--- START ---

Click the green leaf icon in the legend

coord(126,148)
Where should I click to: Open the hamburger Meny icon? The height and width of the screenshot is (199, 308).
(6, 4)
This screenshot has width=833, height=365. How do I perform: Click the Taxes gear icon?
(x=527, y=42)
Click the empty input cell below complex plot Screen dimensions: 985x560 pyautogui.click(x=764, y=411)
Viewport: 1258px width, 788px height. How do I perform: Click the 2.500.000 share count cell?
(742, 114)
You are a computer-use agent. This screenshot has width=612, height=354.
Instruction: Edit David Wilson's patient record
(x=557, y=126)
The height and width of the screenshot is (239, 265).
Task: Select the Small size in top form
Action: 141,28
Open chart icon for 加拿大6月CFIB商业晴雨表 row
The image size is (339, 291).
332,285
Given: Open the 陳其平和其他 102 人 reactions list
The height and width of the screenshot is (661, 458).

--- END ---
--- START ---

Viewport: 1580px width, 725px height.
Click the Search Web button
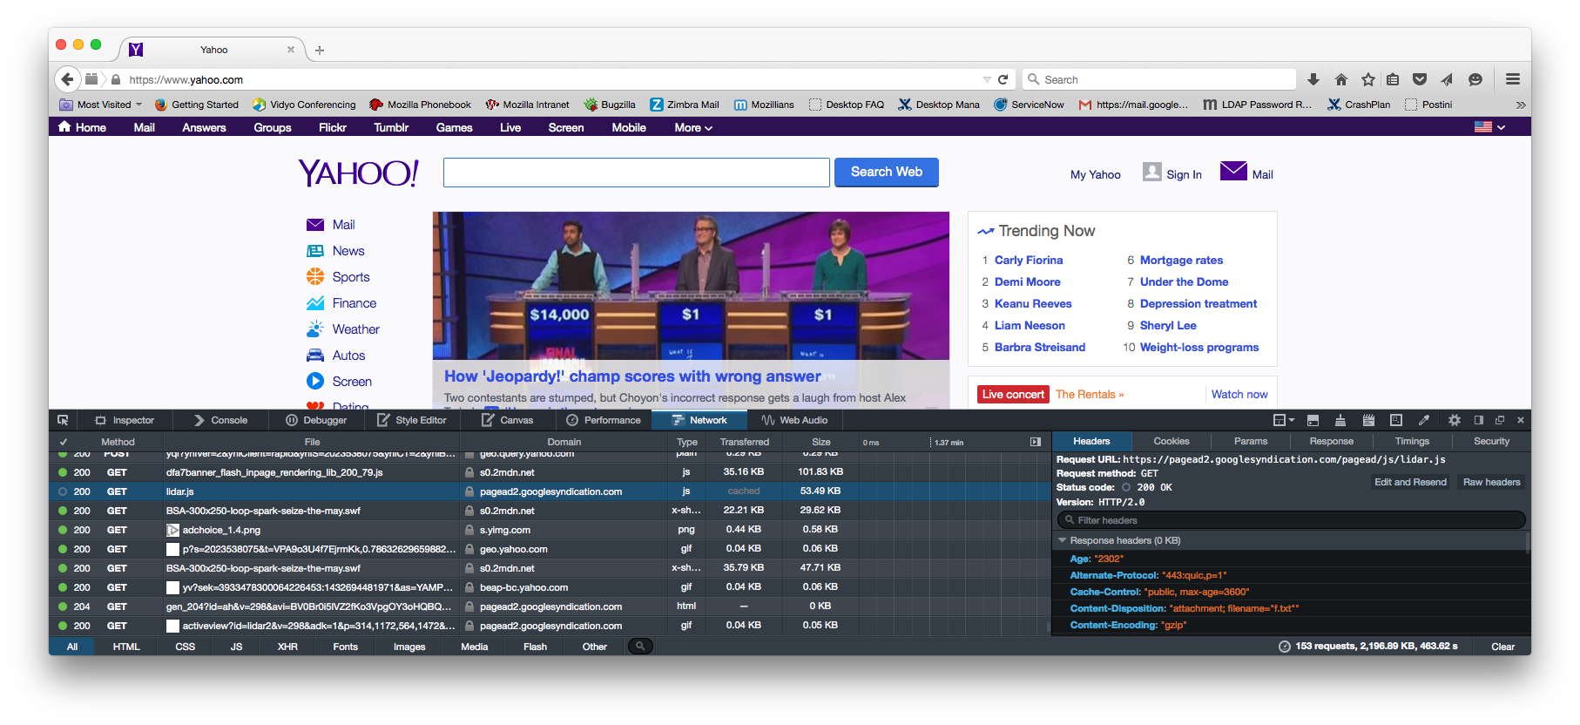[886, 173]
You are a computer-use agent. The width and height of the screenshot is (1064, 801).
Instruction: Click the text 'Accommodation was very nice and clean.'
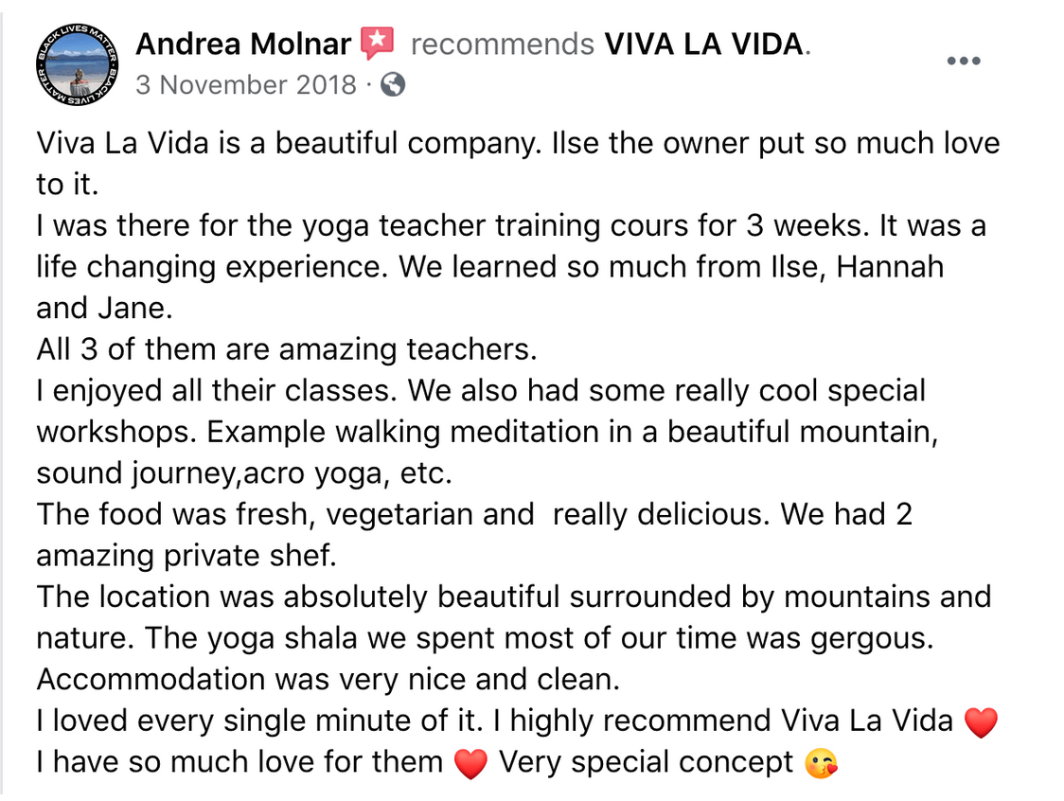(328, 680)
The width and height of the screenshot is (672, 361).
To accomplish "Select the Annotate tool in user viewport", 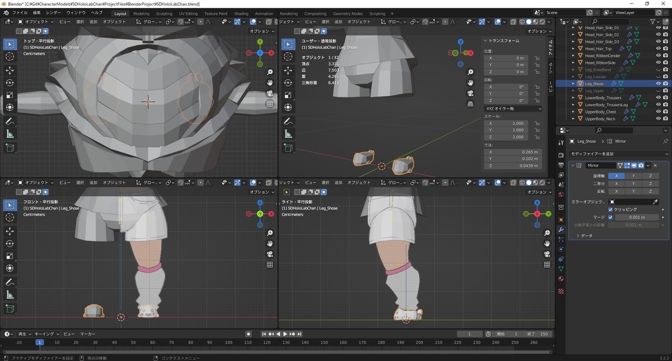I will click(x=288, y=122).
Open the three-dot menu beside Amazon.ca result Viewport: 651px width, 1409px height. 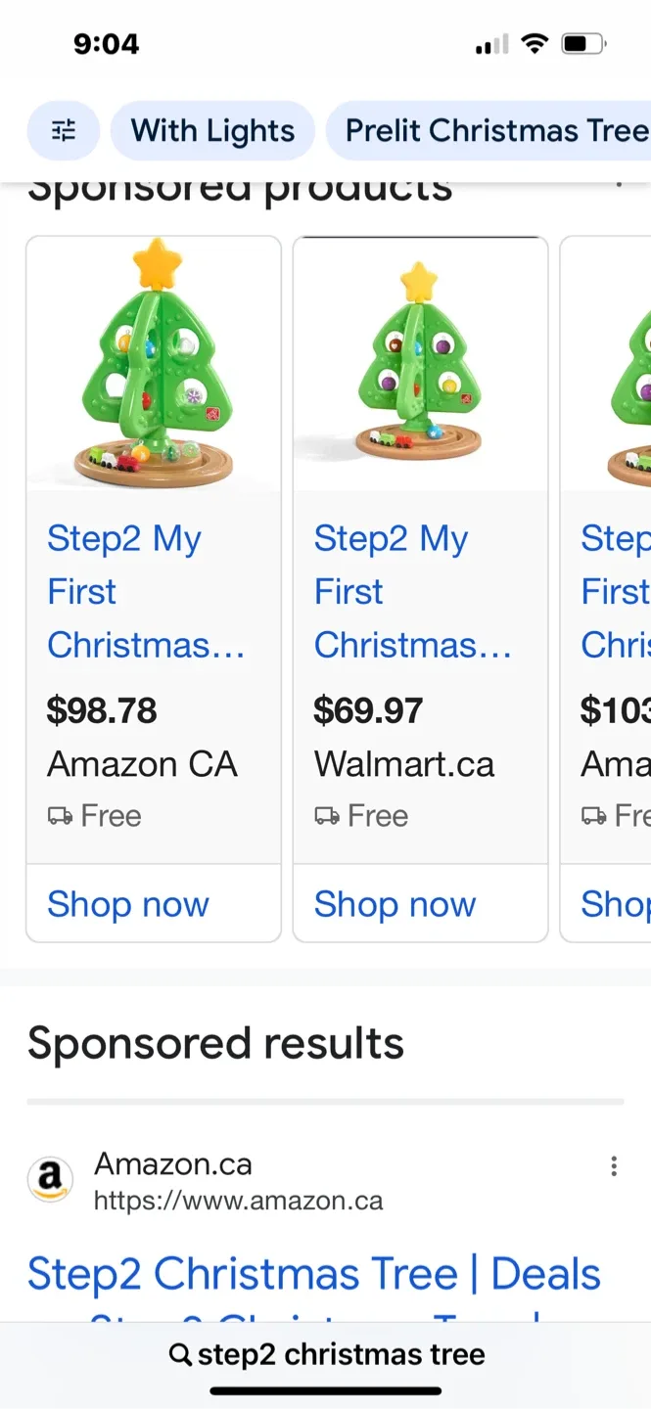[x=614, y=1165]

--- END ---
--- START ---

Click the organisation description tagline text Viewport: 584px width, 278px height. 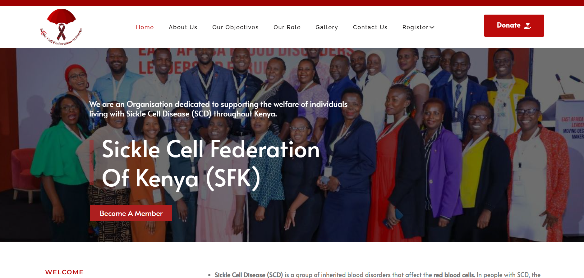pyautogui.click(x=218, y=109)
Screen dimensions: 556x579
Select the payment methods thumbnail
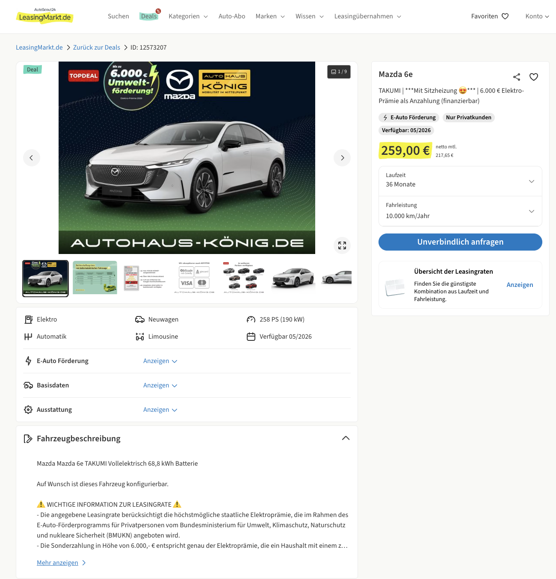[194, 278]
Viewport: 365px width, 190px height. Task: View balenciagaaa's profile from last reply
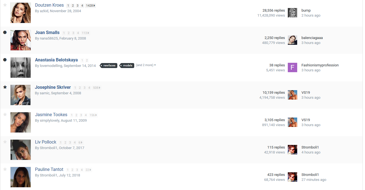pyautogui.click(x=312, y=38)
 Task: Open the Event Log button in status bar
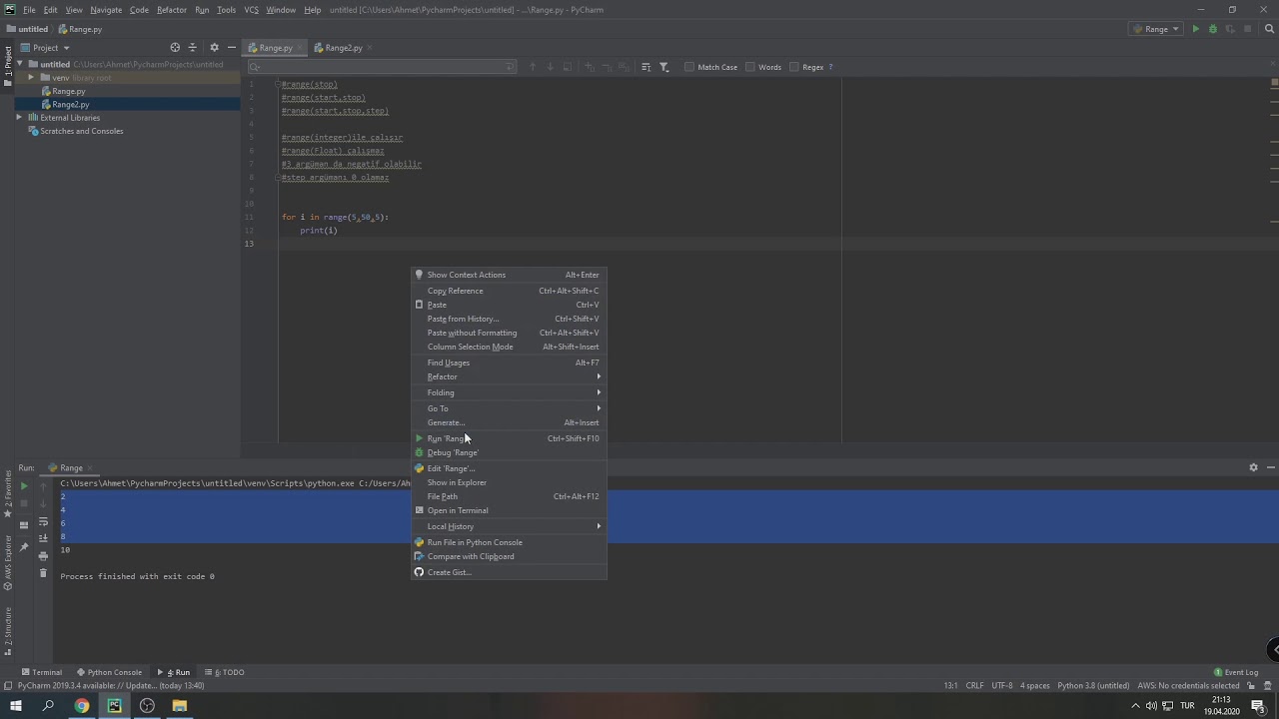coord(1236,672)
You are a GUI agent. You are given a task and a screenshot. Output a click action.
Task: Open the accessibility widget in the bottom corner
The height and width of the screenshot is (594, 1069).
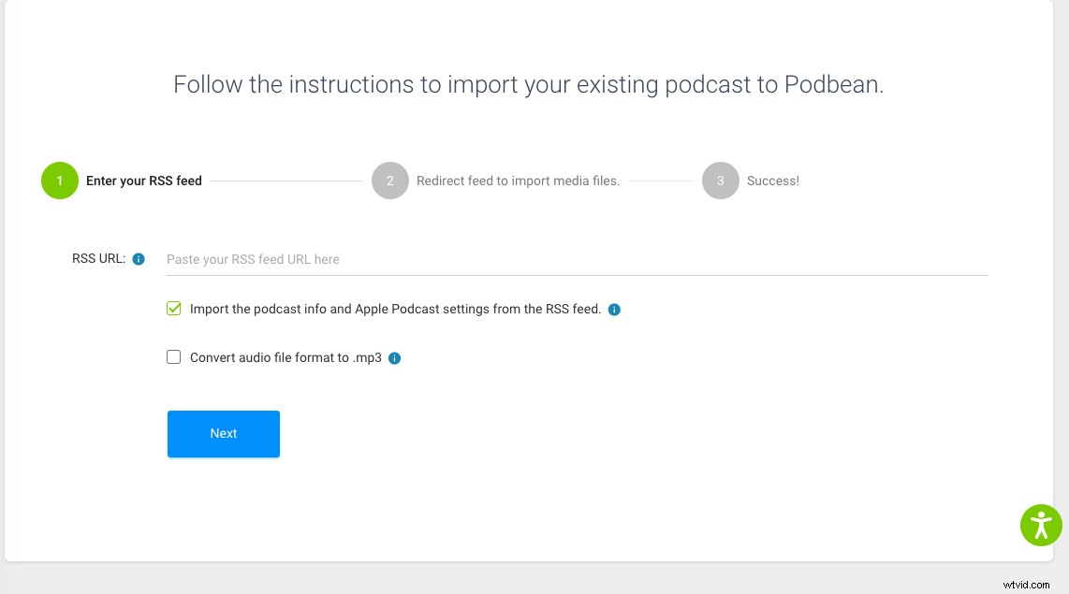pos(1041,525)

--- END ---

DIRECTIONS FOR THIS TASK:
From the material above, give again exactly the lines from the one that contains "Click the Search Web button" through the one that contains "The width and height of the screenshot is (672, 361).", and leave out the pictures.

TASK SOLUTION:
Click the Search Web button
[886, 173]
You are a computer-use agent. The width and height of the screenshot is (1064, 801).
Instruction: Click the text 'Accommodation was very nice and clean.'
(328, 680)
The width and height of the screenshot is (672, 361).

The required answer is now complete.